Text =
Don’t avoid bringing it to the family and start earlier than you think. She compared Lions vs Elephants in 1st Peter 5:8 in the Bible. Female elephants protect their young by gathering in a circle. We likewise can do this too with our own circles. Women are the Elephants in the room and we can defend virtue in our sphere of influence.
As women we need to be:
1. Be Aware
2. Take a Stand
3. Connect with Others
4. Use eachothers Strengths
Like Elephants we need to stand up and stay put stand strong and immovable. We need to share personal experience with our children about the times we can across pornography and how we felt about it when we saw it. We should prayerfully ask how we can as a family take a stand and I found one given to me by my Stake Presidency in Carlsbad titled Our Clean and Safe Media Pledge.
What media can we do without or delete from our homes? Who’s voice will get to our loved ones first? Our children want us to be tough and to talk with them about these issues and to discuss sex openly so that they don’t depend on porn to teach them.
My SIL, Allie uses this X3 Watch Accountability.
I have read this book time and time again and have come to truly feast on the ideas that they have presented. I actually shared my thoughts on this book with my Chapman sisters while we went on our weekend getaway here. Here is what I got out of it:
The most amazing thing about them is that the Spirit will bring them into our minds. Parents who view their children and themselves as spiritual beings having a mortal experience will increasingly find that, no matter how “worldly” the problem, there is a spiritual solution that can help.
There will still be frustrations, still be problems, and still be days when we are completely overwhelmed, but as we remember who our children really are, as we follow God’s own parenting patterns, as we pray as stewards and surrogate parents, and as we fully use the Church, the gospel, the Spirit, and the Priesthood, we can move to a new and higher level in the greatest calling we have, and the one calling that will never end.
Perspectives: Worldly Challenges, Spiritual Solutions
Parents all over the world face similar and escalating challenges this age of materialism, entitlement, and amorality. The restored gospel gives us insightful access to spiritual solutions;, if we can only remember them and apply them.
Solution 1: Remember your Children’s True Identity
Apply what we know about where our children came from….and discover their unique eternal personalities. Understand that our children are actually our spiritual siblings, and we should respect them as well as love them.

Record set =
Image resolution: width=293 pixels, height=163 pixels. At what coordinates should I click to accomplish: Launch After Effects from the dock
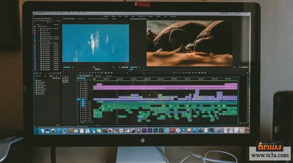[150, 130]
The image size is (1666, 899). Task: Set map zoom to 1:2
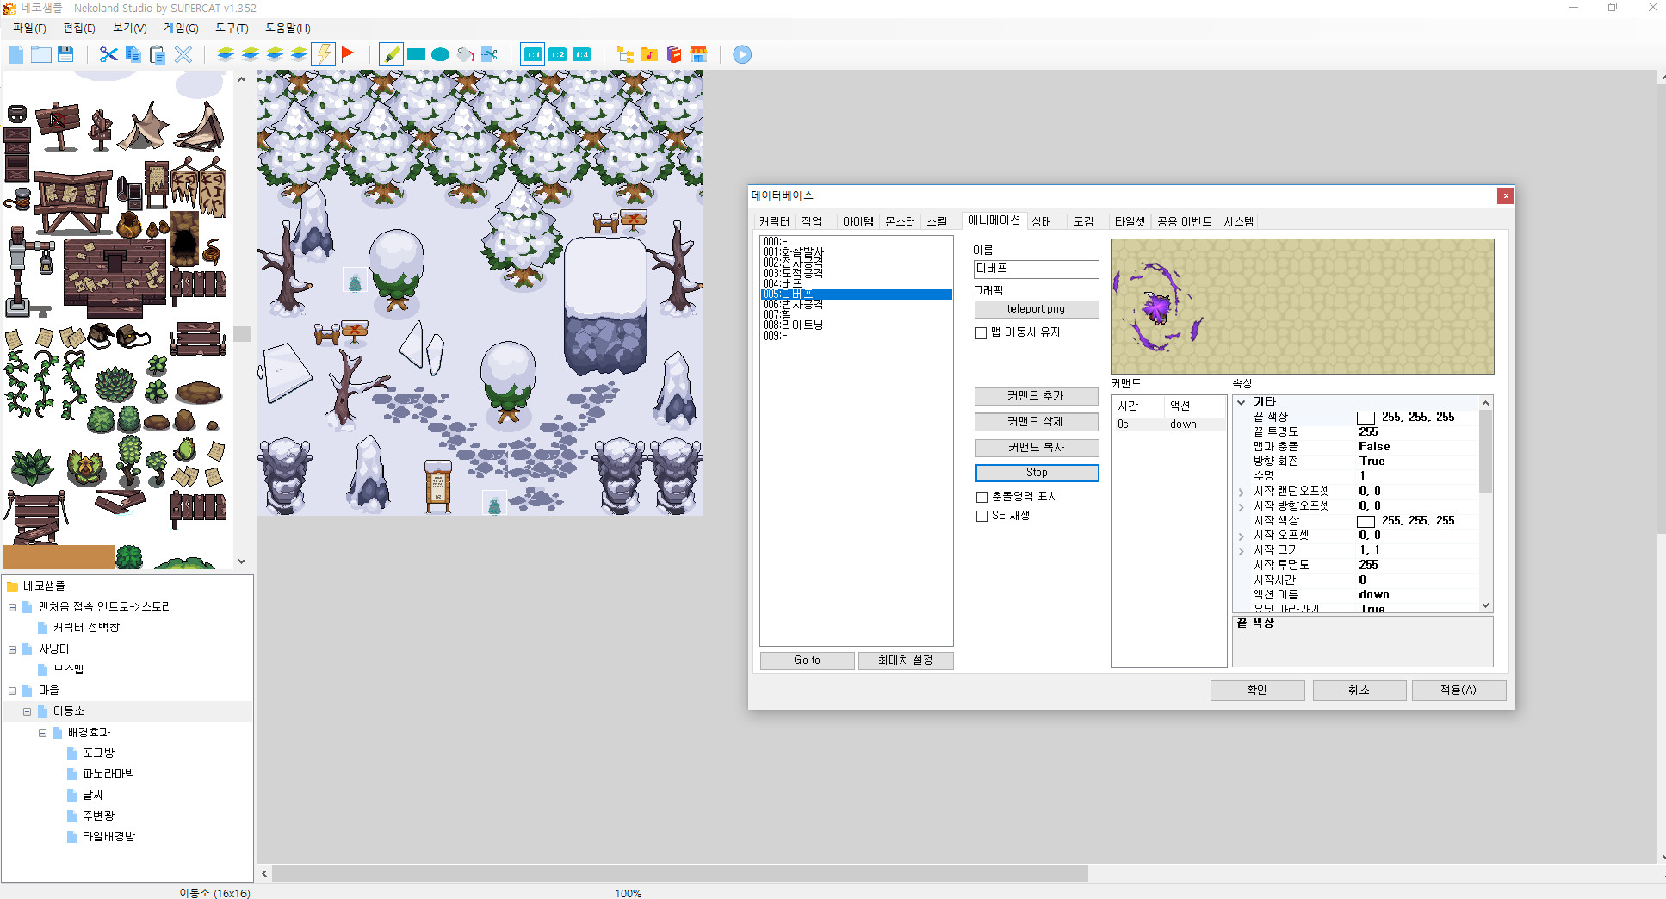click(x=556, y=53)
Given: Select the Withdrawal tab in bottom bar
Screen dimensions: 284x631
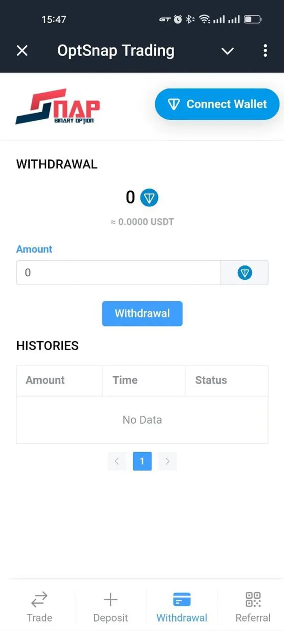Looking at the screenshot, I should [182, 606].
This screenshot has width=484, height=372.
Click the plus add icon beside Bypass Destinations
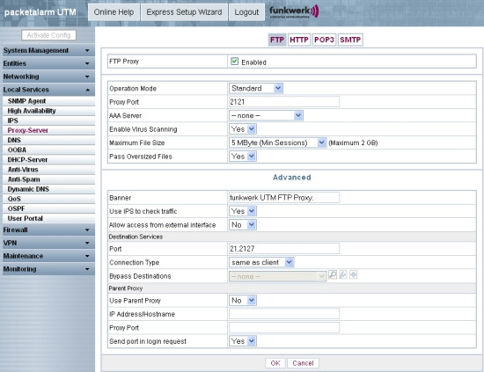(354, 274)
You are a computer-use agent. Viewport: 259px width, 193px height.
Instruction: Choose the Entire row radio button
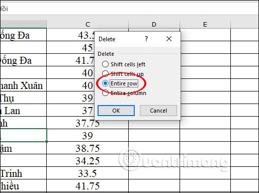[x=120, y=83]
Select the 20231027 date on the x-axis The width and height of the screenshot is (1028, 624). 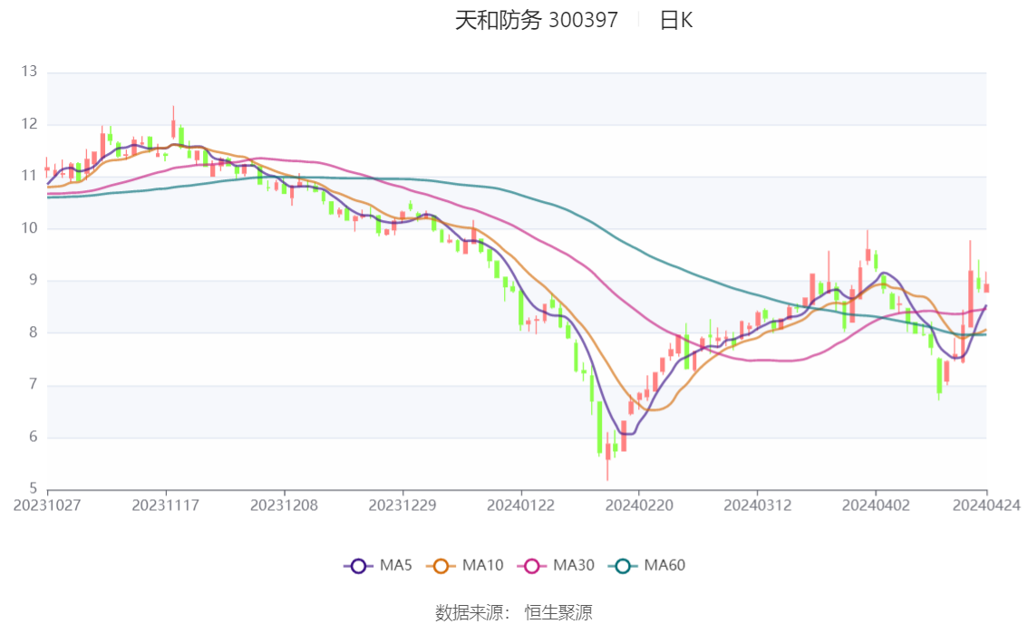tap(47, 504)
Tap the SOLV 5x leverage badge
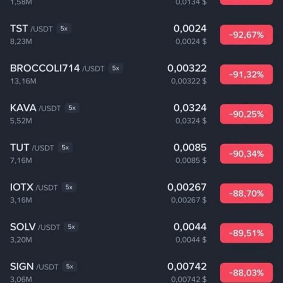 pyautogui.click(x=71, y=227)
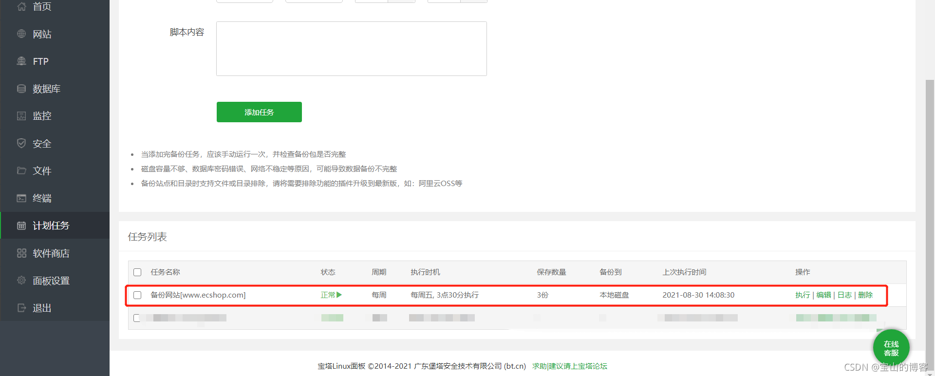Click the green 添加任务 button
The image size is (935, 376).
tap(259, 112)
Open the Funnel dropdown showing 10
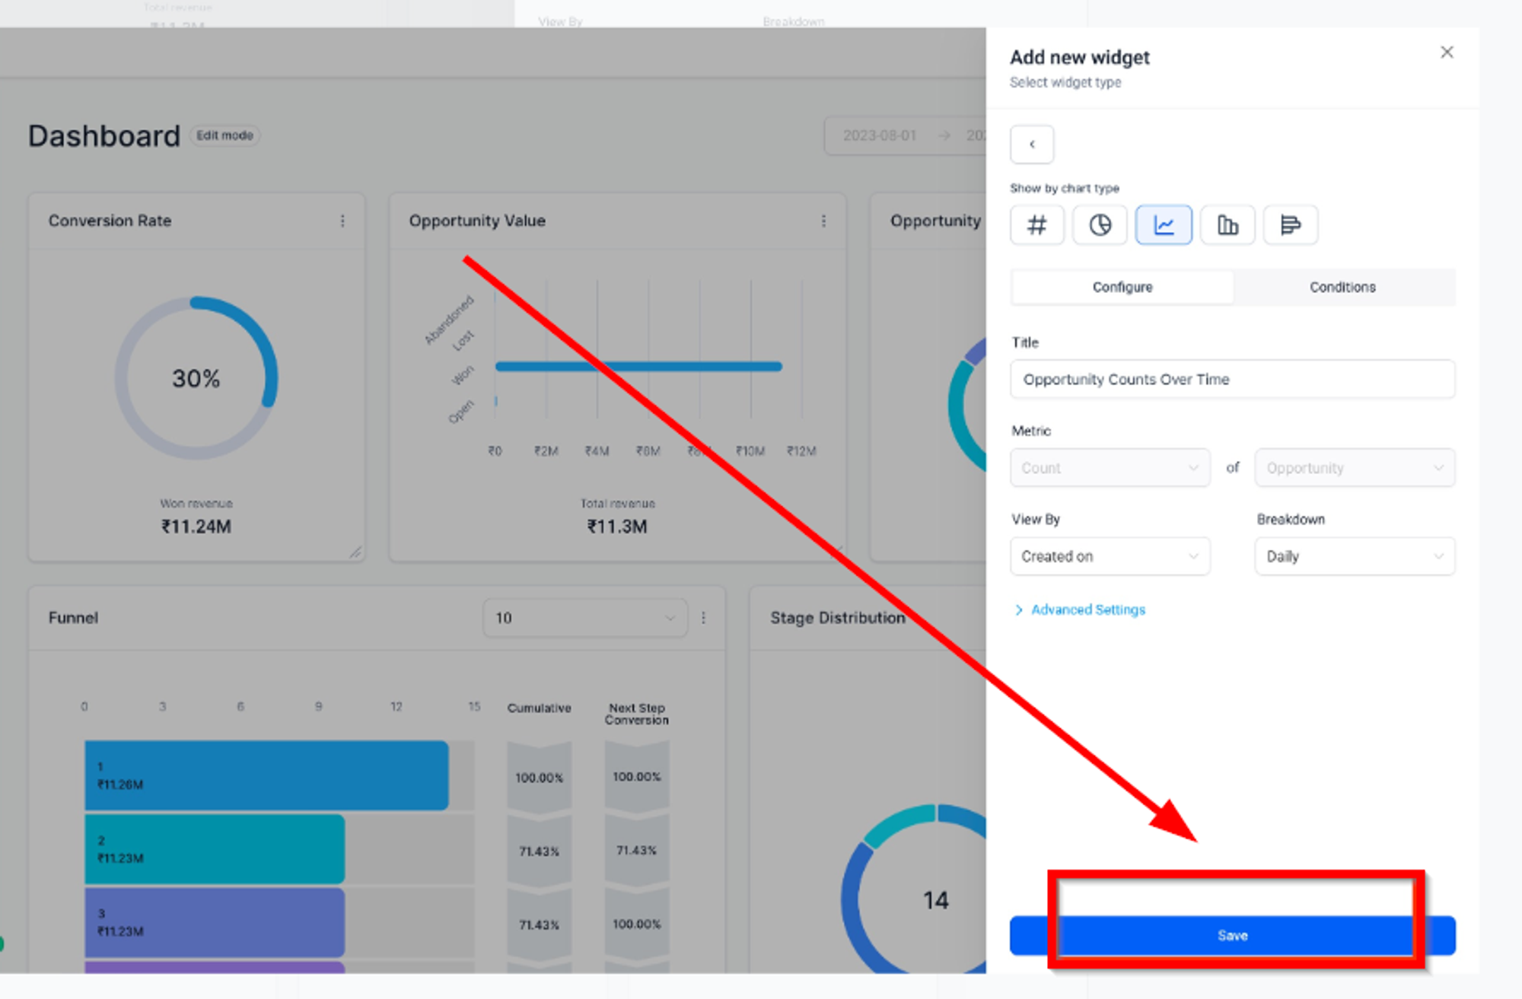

List of tasks =
(1) Answer these questions from the text:
(a) How do female elephants protect their young?
(b) What is the title of the pledge from the Stake Presidency in Carlsbad?
(c) With whom did the writer share thoughts on the book?
(2) Translate this sentence from the text into French: "Understand that our children are actually our spiritual siblings, and we should respect them as well as love them."

Results for each task =
(1)
(a) By gathering in a circle.
(b) Our Clean and Safe Media Pledge.
(c) The writer's Chapman sisters, during their weekend getaway.

(2) Comprenez que nos enfants sont en réalité nos frères et sœurs spirituels, et que nous devons les respecter autant que les aimer.